▶ _Directions for this task_
Pick out each line below that contains the string "Customize", treating uppercase and lowercase as different.

▶ _Records to use_
============

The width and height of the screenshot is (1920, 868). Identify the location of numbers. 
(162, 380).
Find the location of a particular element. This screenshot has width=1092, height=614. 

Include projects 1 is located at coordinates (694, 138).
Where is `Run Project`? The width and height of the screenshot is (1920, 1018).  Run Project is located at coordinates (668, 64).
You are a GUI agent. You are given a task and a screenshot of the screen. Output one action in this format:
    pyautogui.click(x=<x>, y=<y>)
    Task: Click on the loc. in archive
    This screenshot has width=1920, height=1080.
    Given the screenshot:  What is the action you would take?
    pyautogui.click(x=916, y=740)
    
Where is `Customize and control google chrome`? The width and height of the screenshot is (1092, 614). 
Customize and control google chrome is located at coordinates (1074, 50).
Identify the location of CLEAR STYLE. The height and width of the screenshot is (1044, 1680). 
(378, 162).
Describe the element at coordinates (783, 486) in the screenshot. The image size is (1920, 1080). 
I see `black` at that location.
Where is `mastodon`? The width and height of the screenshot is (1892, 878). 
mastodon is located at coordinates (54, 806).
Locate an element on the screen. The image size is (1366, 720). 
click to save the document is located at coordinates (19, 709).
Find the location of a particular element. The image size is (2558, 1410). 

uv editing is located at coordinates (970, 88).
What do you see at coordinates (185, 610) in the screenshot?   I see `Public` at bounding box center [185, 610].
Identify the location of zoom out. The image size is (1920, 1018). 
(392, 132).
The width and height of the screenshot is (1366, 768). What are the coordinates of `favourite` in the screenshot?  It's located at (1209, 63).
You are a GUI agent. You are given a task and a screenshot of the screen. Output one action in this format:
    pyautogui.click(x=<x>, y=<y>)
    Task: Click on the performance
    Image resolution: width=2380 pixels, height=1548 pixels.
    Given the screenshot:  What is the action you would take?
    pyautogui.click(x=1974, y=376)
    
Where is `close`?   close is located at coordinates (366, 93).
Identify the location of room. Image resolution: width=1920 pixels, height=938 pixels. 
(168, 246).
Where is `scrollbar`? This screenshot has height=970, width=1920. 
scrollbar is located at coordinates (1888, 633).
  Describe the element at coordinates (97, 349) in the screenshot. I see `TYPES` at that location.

============

▶ _Task response_
Where is `Customize and control google chrome`? The width and height of the screenshot is (1092, 614). 
Customize and control google chrome is located at coordinates (1074, 50).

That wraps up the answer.